-------- DATA

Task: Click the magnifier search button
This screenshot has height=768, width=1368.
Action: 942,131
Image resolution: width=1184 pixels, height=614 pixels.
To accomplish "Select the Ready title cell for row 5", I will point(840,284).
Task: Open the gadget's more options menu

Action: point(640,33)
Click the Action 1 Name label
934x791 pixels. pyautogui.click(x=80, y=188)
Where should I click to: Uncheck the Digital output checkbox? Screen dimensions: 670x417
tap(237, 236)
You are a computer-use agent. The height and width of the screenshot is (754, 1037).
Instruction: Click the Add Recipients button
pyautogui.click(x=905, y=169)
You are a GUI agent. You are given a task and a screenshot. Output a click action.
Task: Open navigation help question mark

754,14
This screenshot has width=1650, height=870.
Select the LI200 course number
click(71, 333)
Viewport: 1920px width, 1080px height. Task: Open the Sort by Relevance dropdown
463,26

----------------

THE PROBLEM: Set down exactly the lines from the one that contains "Task: Open navigation help question mark" to the final line above, both included, and nothing more.

EXERCISE SOLUTION:
Task: Open navigation help question mark

754,14
This screenshot has width=1650, height=870.
Select the LI200 course number
click(71, 333)
Viewport: 1920px width, 1080px height. Task: Open the Sort by Relevance dropdown
463,26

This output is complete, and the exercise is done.